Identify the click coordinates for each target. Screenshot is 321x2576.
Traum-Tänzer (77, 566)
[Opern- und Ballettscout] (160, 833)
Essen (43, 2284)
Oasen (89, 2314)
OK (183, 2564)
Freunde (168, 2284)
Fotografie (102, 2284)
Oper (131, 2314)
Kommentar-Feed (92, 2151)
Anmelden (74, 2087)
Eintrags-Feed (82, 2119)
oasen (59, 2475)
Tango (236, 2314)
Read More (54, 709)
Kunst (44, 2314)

Brief
Print the listing exactly. Every line must match.

Result of this exercise
Identify the click coordinates for each target. Screenshot is 321x2576.
Traum-Tänzer (77, 566)
[Opern- und Ballettscout] (160, 833)
Essen (43, 2284)
Oasen (89, 2314)
OK (183, 2564)
Freunde (168, 2284)
Fotografie (102, 2284)
Oper (131, 2314)
Kommentar-Feed (92, 2151)
Anmelden (74, 2087)
Eintrags-Feed (82, 2119)
oasen (59, 2475)
Tango (236, 2314)
Read More (54, 709)
Kunst (44, 2314)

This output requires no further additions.